#### MATERIAL SUPPLIED:

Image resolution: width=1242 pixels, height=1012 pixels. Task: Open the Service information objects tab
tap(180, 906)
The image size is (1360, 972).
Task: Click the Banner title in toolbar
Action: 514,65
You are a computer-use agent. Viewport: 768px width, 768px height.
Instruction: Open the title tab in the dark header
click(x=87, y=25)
---
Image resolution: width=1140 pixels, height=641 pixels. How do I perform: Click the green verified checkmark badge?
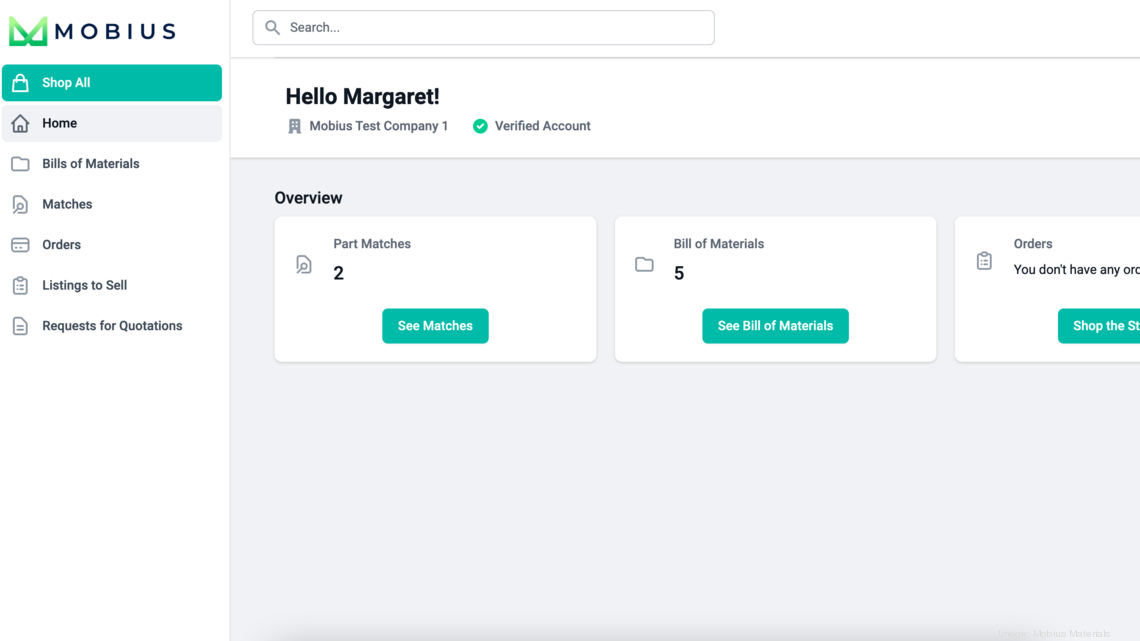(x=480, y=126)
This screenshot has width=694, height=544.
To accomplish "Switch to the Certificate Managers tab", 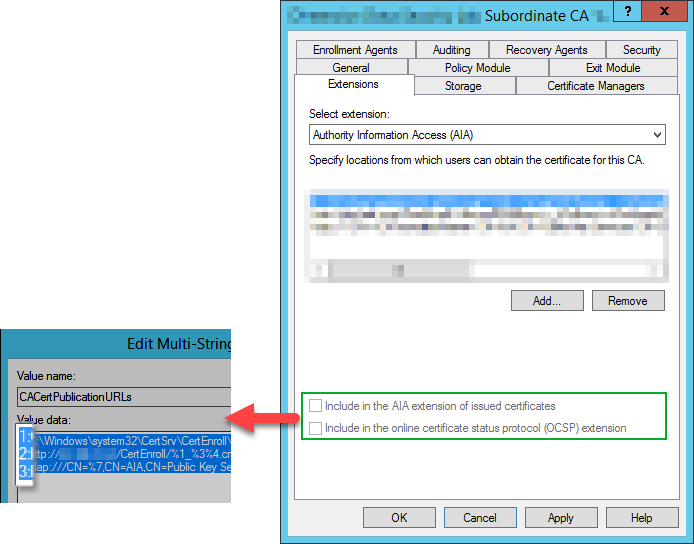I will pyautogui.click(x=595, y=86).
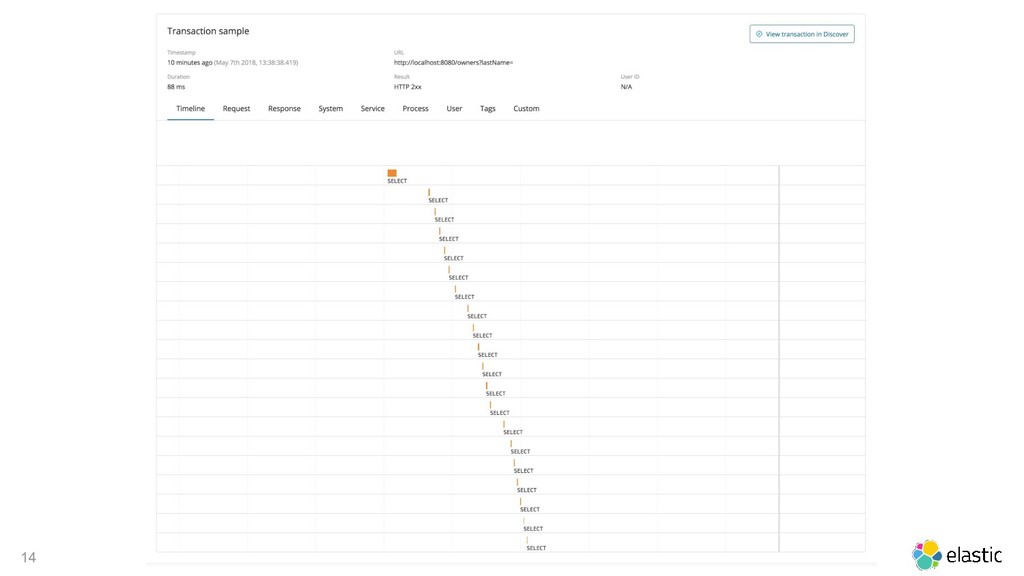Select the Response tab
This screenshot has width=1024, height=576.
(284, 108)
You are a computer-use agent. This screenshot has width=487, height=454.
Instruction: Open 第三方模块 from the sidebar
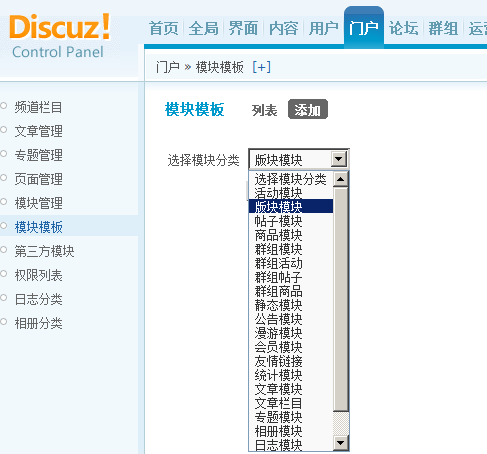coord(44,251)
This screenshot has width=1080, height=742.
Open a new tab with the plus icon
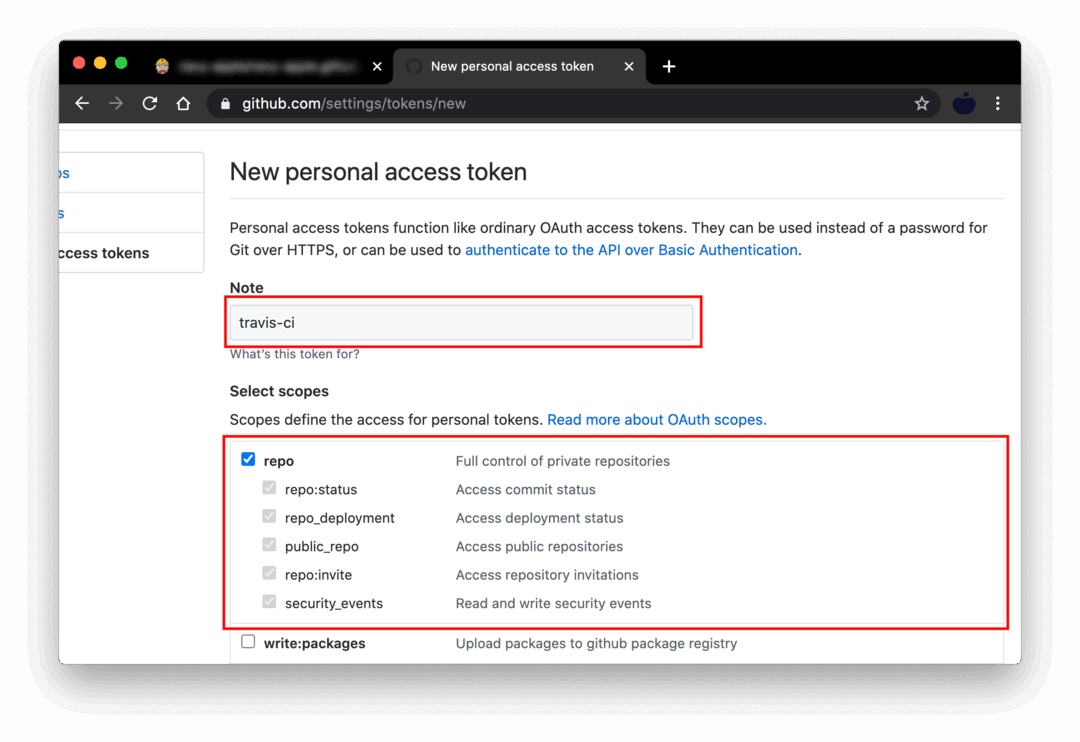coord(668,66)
...
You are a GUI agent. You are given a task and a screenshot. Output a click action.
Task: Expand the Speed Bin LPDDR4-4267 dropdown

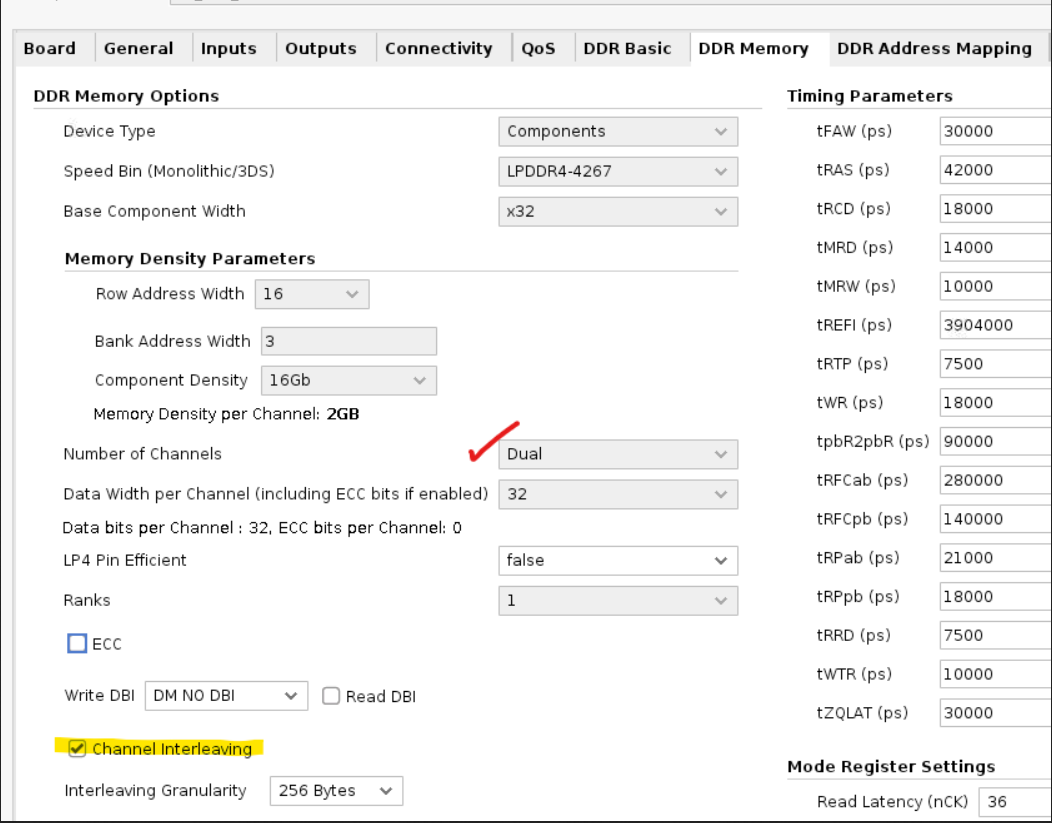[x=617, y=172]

#### PROBLEM STATEMENT:
Reproduce the rows verbatim, starting at the line that contains "You are a GUI" and stopping after the line that contains "[x=617, y=172]". Omit the pictures from the answer.

#### RESULT OF THE TASK:
You are a GUI agent. You are given a task and a screenshot. Output a click action.
Task: Expand the Speed Bin LPDDR4-4267 dropdown

[x=617, y=172]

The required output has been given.